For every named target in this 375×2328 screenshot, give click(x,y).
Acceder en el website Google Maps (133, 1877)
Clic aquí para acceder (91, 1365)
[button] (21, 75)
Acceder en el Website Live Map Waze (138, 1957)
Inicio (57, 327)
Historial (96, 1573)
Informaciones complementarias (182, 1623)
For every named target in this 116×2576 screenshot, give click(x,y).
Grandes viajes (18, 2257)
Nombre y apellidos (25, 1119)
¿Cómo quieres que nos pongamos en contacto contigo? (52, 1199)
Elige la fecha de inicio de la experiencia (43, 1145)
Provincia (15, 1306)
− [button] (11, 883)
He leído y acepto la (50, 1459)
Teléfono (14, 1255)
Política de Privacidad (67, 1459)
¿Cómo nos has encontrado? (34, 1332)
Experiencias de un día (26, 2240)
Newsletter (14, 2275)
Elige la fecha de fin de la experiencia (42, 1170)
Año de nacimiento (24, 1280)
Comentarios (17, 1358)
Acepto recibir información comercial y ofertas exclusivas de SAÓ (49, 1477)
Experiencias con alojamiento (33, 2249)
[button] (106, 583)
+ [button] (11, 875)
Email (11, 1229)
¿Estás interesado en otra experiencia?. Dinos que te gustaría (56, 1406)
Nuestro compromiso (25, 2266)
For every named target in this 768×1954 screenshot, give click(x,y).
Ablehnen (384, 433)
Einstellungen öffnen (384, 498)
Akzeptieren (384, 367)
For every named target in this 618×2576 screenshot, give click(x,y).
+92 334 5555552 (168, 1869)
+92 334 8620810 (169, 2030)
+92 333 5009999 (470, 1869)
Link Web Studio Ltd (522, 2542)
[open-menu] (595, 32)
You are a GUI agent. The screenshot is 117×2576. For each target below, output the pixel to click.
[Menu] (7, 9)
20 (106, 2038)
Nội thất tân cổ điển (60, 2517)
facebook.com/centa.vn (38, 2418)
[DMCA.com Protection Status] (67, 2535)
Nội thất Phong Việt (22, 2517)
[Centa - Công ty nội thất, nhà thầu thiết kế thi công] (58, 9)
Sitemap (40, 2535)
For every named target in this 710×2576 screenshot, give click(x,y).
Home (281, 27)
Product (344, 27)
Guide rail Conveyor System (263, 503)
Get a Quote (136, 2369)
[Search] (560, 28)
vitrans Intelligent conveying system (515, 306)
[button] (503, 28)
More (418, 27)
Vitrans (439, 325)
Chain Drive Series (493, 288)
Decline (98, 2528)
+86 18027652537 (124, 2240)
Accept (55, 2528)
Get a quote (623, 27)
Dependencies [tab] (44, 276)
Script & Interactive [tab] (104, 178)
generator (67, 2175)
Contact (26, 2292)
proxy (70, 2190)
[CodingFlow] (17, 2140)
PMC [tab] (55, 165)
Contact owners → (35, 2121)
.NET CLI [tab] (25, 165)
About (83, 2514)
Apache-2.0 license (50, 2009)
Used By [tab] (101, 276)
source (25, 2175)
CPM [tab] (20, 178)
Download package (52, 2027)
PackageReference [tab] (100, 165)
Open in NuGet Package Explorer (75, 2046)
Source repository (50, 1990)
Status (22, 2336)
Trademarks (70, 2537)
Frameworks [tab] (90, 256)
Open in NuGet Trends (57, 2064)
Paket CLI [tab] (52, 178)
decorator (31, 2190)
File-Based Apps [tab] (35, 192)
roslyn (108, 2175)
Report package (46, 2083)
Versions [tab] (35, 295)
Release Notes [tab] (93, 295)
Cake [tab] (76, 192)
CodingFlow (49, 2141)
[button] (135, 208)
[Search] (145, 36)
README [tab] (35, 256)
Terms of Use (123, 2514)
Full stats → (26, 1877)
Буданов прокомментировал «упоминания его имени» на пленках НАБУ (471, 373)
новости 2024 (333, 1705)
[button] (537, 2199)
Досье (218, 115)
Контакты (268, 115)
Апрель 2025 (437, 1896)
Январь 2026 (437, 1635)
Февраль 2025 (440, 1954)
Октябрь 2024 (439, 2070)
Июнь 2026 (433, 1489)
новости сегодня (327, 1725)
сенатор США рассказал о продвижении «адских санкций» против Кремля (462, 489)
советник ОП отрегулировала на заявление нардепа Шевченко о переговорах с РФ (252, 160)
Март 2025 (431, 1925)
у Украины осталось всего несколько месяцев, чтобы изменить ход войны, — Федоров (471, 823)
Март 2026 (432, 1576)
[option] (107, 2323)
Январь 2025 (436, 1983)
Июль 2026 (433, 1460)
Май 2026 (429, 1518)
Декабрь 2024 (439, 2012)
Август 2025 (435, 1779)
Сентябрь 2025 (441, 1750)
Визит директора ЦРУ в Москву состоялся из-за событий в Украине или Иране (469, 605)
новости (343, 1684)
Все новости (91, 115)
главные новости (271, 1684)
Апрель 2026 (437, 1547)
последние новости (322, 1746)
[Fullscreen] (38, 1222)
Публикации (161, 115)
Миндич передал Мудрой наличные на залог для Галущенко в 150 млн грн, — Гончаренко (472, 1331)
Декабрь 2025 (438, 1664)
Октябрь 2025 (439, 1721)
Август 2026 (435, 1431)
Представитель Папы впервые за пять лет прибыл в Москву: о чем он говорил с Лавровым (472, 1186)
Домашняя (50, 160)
-.-.-
HOW TO COMPLETE THIS TASK:
Your answer must be the full listing above, printed exactly as it stands.

REPLY:
For every named target in this 375×2328 screenshot, give click(x,y).
Acceder en el website Google Maps (133, 1877)
Clic aquí para acceder (91, 1365)
[button] (21, 75)
Acceder en el Website Live Map Waze (138, 1957)
Inicio (57, 327)
Historial (96, 1573)
Informaciones complementarias (182, 1623)
For every named target in this 116×2576 screenshot, give click(x,y).
Grandes viajes (18, 2257)
Nombre y apellidos (25, 1119)
¿Cómo quieres que nos pongamos en contacto contigo? (52, 1199)
Elige la fecha de inicio de la experiencia (43, 1145)
Provincia (15, 1306)
− [button] (11, 883)
He leído y acepto la (50, 1459)
Teléfono (14, 1255)
Política de Privacidad (67, 1459)
¿Cómo nos has encontrado? (34, 1332)
Experiencias de un día (26, 2240)
Newsletter (14, 2275)
Elige la fecha de fin de la experiencia (42, 1170)
Año de nacimiento (24, 1280)
Comentarios (17, 1358)
Acepto recibir información comercial y ofertas exclusivas de SAÓ (49, 1477)
Experiencias con alojamiento (33, 2249)
[button] (106, 583)
+ [button] (11, 875)
Email (11, 1229)
¿Estás interesado en otra experiencia?. Dinos que te gustaría (56, 1406)
Nuestro compromiso (25, 2266)
For every named target in this 768×1954 screenshot, give click(x,y).
Ablehnen (384, 433)
Einstellungen öffnen (384, 498)
Akzeptieren (384, 367)
For every named target in this 618×2576 screenshot, give click(x,y).
+92 334 5555552 (168, 1869)
+92 334 8620810 (169, 2030)
+92 333 5009999 (470, 1869)
Link Web Studio Ltd (522, 2542)
[open-menu] (595, 32)
You are a GUI agent. The screenshot is 117×2576. For each target below, output the pixel to click.
[Menu] (7, 9)
20 (106, 2038)
Nội thất tân cổ điển (60, 2517)
facebook.com/centa.vn (38, 2418)
[DMCA.com Protection Status] (67, 2535)
Nội thất Phong Việt (22, 2517)
[Centa - Công ty nội thất, nhà thầu thiết kế thi công] (58, 9)
Sitemap (40, 2535)
For every named target in this 710×2576 screenshot, give click(x,y).
Home (281, 27)
Product (344, 27)
Guide rail Conveyor System (263, 503)
Get a Quote (136, 2369)
[Search] (560, 28)
vitrans Intelligent conveying system (515, 306)
[button] (503, 28)
More (418, 27)
Vitrans (439, 325)
Chain Drive Series (493, 288)
Decline (98, 2528)
+86 18027652537 (124, 2240)
Accept (55, 2528)
Get a quote (623, 27)
Dependencies [tab] (44, 276)
Script & Interactive [tab] (104, 178)
generator (67, 2175)
Contact (26, 2292)
proxy (70, 2190)
[CodingFlow] (17, 2140)
PMC [tab] (55, 165)
Contact owners → (35, 2121)
.NET CLI [tab] (25, 165)
About (83, 2514)
Apache-2.0 license (50, 2009)
Used By [tab] (101, 276)
source (25, 2175)
CPM [tab] (20, 178)
Download package (52, 2027)
PackageReference [tab] (100, 165)
Open in NuGet Package Explorer (75, 2046)
Source repository (50, 1990)
Status (22, 2336)
Trademarks (70, 2537)
Frameworks [tab] (90, 256)
Open in NuGet Trends (57, 2064)
Paket CLI [tab] (52, 178)
decorator (31, 2190)
File-Based Apps [tab] (35, 192)
roslyn (108, 2175)
Report package (46, 2083)
Versions [tab] (35, 295)
Release Notes [tab] (93, 295)
Cake [tab] (76, 192)
CodingFlow (49, 2141)
[button] (135, 208)
[Search] (145, 36)
README [tab] (35, 256)
Terms of Use (123, 2514)
Full stats → (26, 1877)
Буданов прокомментировал «упоминания его имени» на пленках НАБУ (471, 373)
новости 2024 (333, 1705)
[button] (537, 2199)
Досье (218, 115)
Контакты (268, 115)
Апрель 2025 (437, 1896)
Январь 2026 (437, 1635)
Февраль 2025 (440, 1954)
Октябрь 2024 (439, 2070)
Июнь 2026 (433, 1489)
новости сегодня (327, 1725)
сенатор США рассказал о продвижении «адских санкций» против Кремля (462, 489)
советник ОП отрегулировала на заявление нардепа Шевченко о переговорах с РФ (252, 160)
Март 2025 (431, 1925)
у Украины осталось всего несколько месяцев, чтобы изменить ход войны, — Федоров (471, 823)
Март 2026 (432, 1576)
[option] (107, 2323)
Январь 2025 (436, 1983)
Июль 2026 (433, 1460)
Май 2026 (429, 1518)
Декабрь 2024 (439, 2012)
Август 2025 (435, 1779)
Сентябрь 2025 (441, 1750)
Визит директора ЦРУ в Москву состоялся из-за событий в Украине или Иране (469, 605)
новости (343, 1684)
Все новости (91, 115)
главные новости (271, 1684)
Апрель 2026 (437, 1547)
последние новости (322, 1746)
[Fullscreen] (38, 1222)
Публикации (161, 115)
Миндич передал Мудрой наличные на залог для Галущенко в 150 млн грн, — Гончаренко (472, 1331)
Декабрь 2025 (438, 1664)
Октябрь 2025 (439, 1721)
Август 2026 (435, 1431)
Представитель Папы впервые за пять лет прибыл в Москву: о чем он говорил с Лавровым (472, 1186)
Домашняя (50, 160)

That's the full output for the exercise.